Et comme toujours en Amérique, ce ne sont pas seulement la mort des onze ouvriers engloutis dans l’explosion de la plate-forme pétrolière et les pleurs de leurs proches qui révoltent, ou encore la catastrophe écologique majeure annoncée, mais bien le sentiment qu’ont les citoyens d’avoir été trompés, trahis. Car cette catastrophe planétaire est doublée d’un scandale planétaire.
Depuis plus d’un mois, il ne se passe pas un seul jour sans que l’on apprenne de terribles vérités qui avaient été jusque-là volontairement cachées. Oui cette catastrophe était prévisible, oui une forme d’inconscience et le culte d’une productivité aveugle l’ont même préparée, oui BP a tenté de minimiser les dégâts, oui, le pétrole jaillit dans des quantités cinq fois plus importantes qu’on ne nous l’a d’abord dit, oui les tentatives de colmatage et de mise sous cloche, relayées à grands renforts de spectacle médiatique, étaient probablement condamnées d’avance, oui les familles des victimes pensent qu’on a joué avec leur vie, et oui BP n’aura jamais les moyens de réparer l’irréparable et de « payer » pour sa faute.
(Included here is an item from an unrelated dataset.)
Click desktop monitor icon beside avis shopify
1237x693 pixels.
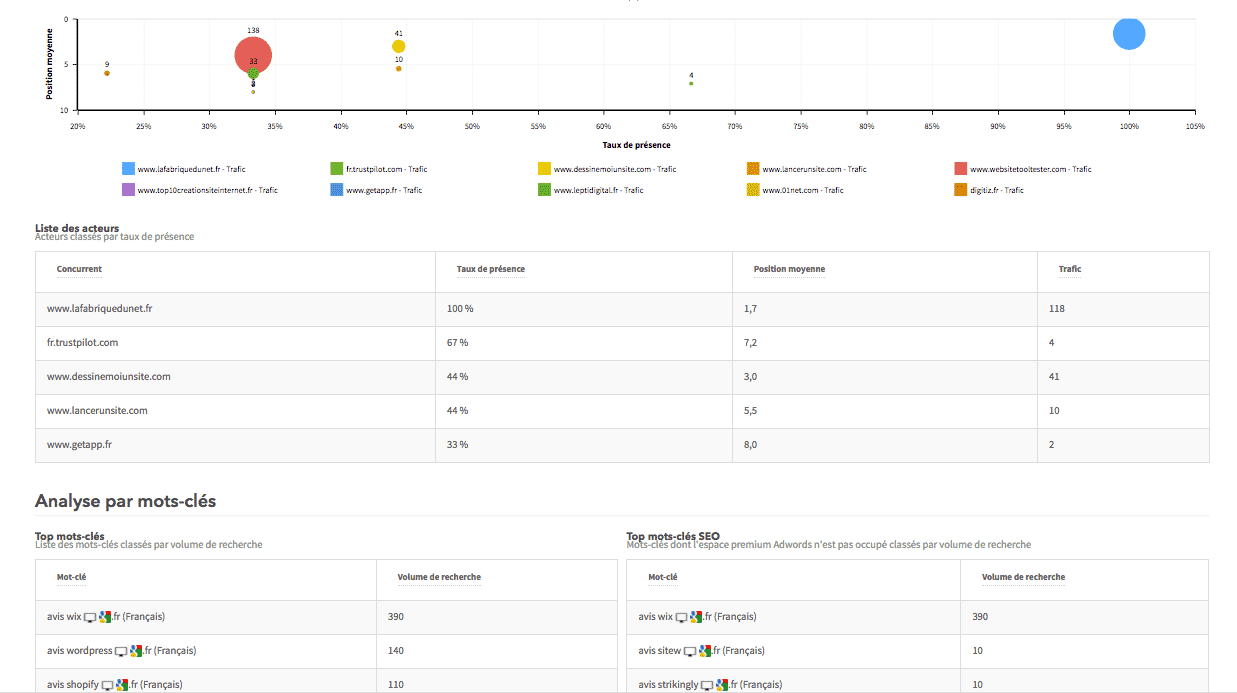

En attendant, la colère et la frustration des riverains du golfe du Mexique et des autorités locales grandissent à l’égard de la compagnie pétrolière ainsi que du gouvernement fédéral, qu’ils jugent insuffisamment mobilisés pour sauver leurs côtes en les protégeant par des digues de sable.
Très critiqué lui aussi pour sa passivité supposée, Obama a déclaré que la poursuite de la fuite était une « agression contre les riverains du Golfe, leur gagne-pain et un patrimoine naturel qui nous appartient tous. C’est rageant et cela brise le cœur », a-t-il assuré.
Cette fois-ci, le célèbre « Yes, we can ! » (Oui, on peut le faire), d’Obama est une formule morte, tout comme le golfe du Mexique à jamais défiguré.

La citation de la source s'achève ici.